Saturday morning we ventured into an area we expected to be the boondocks for how far away it seemed to be. This is a good place to tell you that Rome is massive. To put it into perspective, Rome is almost ten times the size of Washington D.C. The point being, Rome isn’t just the touristy City Center most people find themselves in during their stay. That being said, the forty minute metro ride brought us, surprisingly, to an area, Quadraro, much like the neighborhood that we reside in. Quadraro was important during World War II because it was known for being anti-fascist, even called the ‘Hornet’s Nest’ for this reason.
The main event of Saturday was a bike tour through Quadraro and neighboring areas, guided by a member of the Street Heart Project. Street Heart in Rome is a wonderful program that encourages artists from around the world to come to Rome to produce pieces of street art for the city. The goal is to cut down on random graffiti tagging to create pieces that the community can be proud of. Famous street artists like Buff Monster, Jef Aerosol, and ETAM CRU have all done pieces in Quadraro. The most important thing I took away from the tour was that while graffiti might be unseemly, such beautiful street art as the pieces I saw would not have been born without it.
The workshop didn’t stop there. Arcadia arranged for us to collaborate with a well known Roman street artist, MauPal. MauPal, Mauro Pallotta, is most famous in Rome for his street art piece known as ‘Super Pope’ which depicts Pope Francis as a super hero. I recommend looking at his other works as well, they are incredible.
We worked with MauPal to create our very own street art mural. Under the theme of gender equality, we tried to take such a complex idea and make it simple enough that a child could understand. Let me tell you, street art isn’t all fun and games. Being a street artist for a day, I learned some very harsh realities. While painting, spiders found themselves covered in paint while crawling down our canvas, mosquitoes feasted on our bare skin for hours, and sticks and dirt covered my clothing from sitting on the ground to create my work of art.

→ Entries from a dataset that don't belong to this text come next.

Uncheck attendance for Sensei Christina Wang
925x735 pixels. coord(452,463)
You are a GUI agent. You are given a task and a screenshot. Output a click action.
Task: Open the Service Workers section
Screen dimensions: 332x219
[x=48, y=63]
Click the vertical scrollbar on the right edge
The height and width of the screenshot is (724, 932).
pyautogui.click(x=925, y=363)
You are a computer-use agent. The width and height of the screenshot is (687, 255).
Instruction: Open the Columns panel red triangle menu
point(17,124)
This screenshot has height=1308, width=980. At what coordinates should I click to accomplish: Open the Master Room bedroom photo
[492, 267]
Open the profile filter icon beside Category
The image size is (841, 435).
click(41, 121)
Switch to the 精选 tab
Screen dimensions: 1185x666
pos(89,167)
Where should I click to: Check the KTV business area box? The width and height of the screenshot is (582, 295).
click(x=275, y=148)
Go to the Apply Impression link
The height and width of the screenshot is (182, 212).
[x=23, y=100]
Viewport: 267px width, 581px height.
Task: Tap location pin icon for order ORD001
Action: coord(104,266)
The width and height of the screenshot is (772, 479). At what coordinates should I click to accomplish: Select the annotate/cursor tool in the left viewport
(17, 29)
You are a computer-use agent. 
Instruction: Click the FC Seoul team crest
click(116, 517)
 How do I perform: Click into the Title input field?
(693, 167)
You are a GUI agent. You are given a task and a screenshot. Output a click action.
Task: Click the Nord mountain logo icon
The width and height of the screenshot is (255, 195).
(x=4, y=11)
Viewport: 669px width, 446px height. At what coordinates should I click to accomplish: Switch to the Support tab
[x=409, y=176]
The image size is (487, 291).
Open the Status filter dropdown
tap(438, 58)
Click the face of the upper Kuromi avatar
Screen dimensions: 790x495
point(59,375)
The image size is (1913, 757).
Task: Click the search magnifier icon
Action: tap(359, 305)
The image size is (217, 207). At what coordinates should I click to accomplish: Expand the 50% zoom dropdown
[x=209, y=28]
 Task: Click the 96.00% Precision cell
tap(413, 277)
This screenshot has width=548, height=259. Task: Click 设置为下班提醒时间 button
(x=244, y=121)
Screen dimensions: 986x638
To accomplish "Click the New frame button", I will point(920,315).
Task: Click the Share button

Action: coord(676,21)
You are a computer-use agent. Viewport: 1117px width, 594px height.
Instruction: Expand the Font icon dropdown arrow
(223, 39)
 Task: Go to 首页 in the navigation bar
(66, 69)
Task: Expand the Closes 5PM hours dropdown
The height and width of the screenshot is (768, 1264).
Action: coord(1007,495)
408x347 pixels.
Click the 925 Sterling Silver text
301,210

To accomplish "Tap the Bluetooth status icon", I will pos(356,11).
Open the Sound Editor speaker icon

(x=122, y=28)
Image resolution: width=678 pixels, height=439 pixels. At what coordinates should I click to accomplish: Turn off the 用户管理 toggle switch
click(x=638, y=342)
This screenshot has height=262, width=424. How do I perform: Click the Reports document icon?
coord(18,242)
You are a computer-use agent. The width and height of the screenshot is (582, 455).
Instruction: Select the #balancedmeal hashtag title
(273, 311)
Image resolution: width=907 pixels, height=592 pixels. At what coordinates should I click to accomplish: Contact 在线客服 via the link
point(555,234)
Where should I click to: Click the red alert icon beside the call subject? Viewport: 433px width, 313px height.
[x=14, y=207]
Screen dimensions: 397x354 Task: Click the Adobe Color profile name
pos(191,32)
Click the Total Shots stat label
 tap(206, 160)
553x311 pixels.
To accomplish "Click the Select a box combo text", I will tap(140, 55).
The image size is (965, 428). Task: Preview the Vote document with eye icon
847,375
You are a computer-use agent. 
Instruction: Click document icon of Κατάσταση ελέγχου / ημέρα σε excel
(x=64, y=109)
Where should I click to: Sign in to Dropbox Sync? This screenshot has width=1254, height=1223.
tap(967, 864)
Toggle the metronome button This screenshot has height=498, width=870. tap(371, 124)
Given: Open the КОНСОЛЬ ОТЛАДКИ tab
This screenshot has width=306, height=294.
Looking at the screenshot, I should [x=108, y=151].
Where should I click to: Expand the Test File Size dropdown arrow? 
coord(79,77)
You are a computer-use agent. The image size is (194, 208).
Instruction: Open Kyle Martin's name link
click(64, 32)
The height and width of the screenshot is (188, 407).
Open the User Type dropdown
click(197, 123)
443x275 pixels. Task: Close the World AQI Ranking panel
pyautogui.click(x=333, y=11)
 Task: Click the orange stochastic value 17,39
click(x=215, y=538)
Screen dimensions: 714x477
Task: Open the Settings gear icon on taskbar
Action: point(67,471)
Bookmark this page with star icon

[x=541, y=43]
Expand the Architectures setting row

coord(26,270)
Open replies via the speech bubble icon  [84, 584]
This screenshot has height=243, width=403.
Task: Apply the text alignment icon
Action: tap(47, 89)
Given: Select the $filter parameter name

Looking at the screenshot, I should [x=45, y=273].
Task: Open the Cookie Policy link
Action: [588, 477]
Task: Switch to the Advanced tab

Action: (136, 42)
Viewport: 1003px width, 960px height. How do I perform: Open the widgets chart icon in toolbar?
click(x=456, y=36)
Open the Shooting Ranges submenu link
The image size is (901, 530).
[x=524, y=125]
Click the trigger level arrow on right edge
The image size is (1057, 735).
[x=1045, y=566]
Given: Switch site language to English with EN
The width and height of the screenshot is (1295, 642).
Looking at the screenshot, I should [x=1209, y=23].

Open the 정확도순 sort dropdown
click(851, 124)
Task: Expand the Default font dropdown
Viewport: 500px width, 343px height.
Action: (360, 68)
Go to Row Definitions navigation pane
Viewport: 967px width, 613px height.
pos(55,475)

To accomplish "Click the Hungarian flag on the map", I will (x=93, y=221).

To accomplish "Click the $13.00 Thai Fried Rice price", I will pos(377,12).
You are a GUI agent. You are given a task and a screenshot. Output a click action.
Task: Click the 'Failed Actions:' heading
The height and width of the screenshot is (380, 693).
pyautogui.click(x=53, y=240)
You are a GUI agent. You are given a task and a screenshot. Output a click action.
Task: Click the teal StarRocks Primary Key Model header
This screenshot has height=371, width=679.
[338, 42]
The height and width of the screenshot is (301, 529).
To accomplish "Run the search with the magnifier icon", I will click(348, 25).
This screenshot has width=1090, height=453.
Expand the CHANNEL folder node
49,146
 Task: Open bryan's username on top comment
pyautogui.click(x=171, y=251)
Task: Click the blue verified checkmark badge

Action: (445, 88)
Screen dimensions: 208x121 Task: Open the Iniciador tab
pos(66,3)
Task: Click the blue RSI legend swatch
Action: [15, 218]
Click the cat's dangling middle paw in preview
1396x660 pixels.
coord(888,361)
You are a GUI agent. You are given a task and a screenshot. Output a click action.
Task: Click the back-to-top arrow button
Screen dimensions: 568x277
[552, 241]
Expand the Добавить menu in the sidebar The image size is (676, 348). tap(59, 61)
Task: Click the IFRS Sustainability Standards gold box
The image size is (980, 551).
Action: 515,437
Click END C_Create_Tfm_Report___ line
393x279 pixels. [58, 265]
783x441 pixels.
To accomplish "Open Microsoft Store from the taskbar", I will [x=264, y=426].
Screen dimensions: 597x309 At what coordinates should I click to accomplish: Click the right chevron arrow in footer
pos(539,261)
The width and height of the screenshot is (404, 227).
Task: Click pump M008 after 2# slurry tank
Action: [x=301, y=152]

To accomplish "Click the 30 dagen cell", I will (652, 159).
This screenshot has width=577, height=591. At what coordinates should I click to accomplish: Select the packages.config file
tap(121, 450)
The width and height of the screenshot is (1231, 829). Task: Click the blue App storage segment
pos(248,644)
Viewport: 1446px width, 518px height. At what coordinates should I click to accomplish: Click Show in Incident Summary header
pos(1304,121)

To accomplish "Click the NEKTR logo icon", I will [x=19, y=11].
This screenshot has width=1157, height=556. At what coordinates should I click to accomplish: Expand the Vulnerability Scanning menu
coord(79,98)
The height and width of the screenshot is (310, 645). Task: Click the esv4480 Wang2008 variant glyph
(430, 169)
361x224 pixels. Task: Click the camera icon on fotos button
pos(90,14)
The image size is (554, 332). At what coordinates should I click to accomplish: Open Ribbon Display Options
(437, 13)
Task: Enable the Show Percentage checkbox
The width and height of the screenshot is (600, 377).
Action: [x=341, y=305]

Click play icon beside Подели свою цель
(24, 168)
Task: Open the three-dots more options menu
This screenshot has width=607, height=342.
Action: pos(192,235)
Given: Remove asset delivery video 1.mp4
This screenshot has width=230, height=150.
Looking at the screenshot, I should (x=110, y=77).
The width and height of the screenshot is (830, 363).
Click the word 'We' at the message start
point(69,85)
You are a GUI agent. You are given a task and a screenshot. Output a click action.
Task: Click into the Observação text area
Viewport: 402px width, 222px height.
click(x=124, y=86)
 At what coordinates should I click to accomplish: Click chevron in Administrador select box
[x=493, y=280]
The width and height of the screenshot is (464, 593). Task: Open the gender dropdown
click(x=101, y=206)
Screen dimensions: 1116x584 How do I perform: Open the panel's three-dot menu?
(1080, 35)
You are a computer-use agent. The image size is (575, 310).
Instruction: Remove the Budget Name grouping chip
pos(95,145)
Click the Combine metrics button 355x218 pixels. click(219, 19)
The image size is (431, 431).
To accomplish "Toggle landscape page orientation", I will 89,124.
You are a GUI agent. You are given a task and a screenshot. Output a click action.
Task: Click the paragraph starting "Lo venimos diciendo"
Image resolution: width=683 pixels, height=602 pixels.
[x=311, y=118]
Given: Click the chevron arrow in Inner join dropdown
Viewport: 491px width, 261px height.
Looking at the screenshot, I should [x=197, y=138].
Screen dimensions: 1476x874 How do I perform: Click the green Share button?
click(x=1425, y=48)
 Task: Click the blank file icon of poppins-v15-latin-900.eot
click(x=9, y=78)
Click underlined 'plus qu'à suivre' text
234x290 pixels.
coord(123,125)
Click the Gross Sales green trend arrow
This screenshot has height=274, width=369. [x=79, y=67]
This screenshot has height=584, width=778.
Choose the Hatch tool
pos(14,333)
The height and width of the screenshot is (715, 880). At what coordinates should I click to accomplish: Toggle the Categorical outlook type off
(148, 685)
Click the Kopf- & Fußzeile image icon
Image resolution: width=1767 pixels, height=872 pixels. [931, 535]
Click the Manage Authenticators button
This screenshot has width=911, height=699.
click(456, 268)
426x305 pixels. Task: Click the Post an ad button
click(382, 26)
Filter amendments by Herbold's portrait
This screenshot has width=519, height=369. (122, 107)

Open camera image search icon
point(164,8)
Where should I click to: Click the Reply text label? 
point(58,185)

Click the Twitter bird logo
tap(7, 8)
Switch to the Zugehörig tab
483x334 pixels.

In the end, our masterpiece might not have been at the level of MauPal, but it was something we can be proud of. A piece of us will live on in the Eternal City, and that’s not something many people can say. Also, if I ever run for president, at least there is proof I’ve always stood for gender equality.
What I hope you take from this is, first and foremost, is that I did something really awesome, but also that there will be parts of any new city you find yourself in that don't, at first glance, evoke positive emotions in you. I initially had a negative reaction to the graffiti I walked passed in Rome, viewing it as ugly and dirty. It took this experience to see the value and history that comes along with the graffiti in Rome, as well as the beautiful movements like Street Heart that are growing from the graffiti culture.
I leave you with this: there is reason behind everything, even if the reason isn’t apparent to you at first. Transplanting yourself into a foreign environment is never easy, but once you begin learning about it, you will appreciate the things that once seemed strange.